**Activity**
Every entry here should be copied exactly.

**Provided material**
== Segment start ==

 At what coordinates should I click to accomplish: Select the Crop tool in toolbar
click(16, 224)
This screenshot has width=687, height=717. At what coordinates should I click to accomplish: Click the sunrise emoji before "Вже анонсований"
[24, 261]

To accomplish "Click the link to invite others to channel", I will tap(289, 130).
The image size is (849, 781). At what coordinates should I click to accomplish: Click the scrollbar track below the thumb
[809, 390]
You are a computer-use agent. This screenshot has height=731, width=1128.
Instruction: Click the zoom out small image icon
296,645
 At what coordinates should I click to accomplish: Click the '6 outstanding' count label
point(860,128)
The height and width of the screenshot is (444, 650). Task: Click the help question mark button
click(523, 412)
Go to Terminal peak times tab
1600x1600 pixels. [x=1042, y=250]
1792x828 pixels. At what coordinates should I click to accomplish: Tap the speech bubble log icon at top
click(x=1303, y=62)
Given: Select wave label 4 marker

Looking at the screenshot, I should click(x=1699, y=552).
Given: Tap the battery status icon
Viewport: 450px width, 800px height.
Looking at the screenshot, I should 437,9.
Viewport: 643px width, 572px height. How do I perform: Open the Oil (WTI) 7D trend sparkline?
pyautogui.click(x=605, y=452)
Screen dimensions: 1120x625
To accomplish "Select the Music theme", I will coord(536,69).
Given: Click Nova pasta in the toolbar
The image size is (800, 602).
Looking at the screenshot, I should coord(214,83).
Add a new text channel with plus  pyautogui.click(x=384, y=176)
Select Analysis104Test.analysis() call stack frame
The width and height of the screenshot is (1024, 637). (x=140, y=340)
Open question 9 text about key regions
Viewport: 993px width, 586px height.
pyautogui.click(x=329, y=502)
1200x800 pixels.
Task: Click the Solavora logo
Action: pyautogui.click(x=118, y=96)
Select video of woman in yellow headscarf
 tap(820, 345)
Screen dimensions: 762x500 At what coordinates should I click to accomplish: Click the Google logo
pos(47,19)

== Segment end ==

**Result for this exercise**
 At what coordinates should I click to accomplish: Select the Crop tool in toolbar
click(16, 224)
This screenshot has width=687, height=717. At what coordinates should I click to accomplish: Click the sunrise emoji before "Вже анонсований"
[24, 261]

To accomplish "Click the link to invite others to channel", I will tap(289, 130).
The image size is (849, 781). At what coordinates should I click to accomplish: Click the scrollbar track below the thumb
[809, 390]
You are a computer-use agent. This screenshot has height=731, width=1128.
Instruction: Click the zoom out small image icon
296,645
 At what coordinates should I click to accomplish: Click the '6 outstanding' count label
point(860,128)
The height and width of the screenshot is (444, 650). Task: Click the help question mark button
click(523, 412)
Go to Terminal peak times tab
1600x1600 pixels. [x=1042, y=250]
1792x828 pixels. At what coordinates should I click to accomplish: Tap the speech bubble log icon at top
click(x=1303, y=62)
Given: Select wave label 4 marker

Looking at the screenshot, I should click(x=1699, y=552).
Given: Tap the battery status icon
Viewport: 450px width, 800px height.
Looking at the screenshot, I should 437,9.
Viewport: 643px width, 572px height. How do I perform: Open the Oil (WTI) 7D trend sparkline?
pyautogui.click(x=605, y=452)
Screen dimensions: 1120x625
To accomplish "Select the Music theme", I will coord(536,69).
Given: Click Nova pasta in the toolbar
The image size is (800, 602).
Looking at the screenshot, I should coord(214,83).
Add a new text channel with plus  pyautogui.click(x=384, y=176)
Select Analysis104Test.analysis() call stack frame
The width and height of the screenshot is (1024, 637). (x=140, y=340)
Open question 9 text about key regions
Viewport: 993px width, 586px height.
pyautogui.click(x=329, y=502)
1200x800 pixels.
Task: Click the Solavora logo
Action: pyautogui.click(x=118, y=96)
Select video of woman in yellow headscarf
 tap(820, 345)
Screen dimensions: 762x500 At what coordinates should I click to accomplish: Click the Google logo
pos(47,19)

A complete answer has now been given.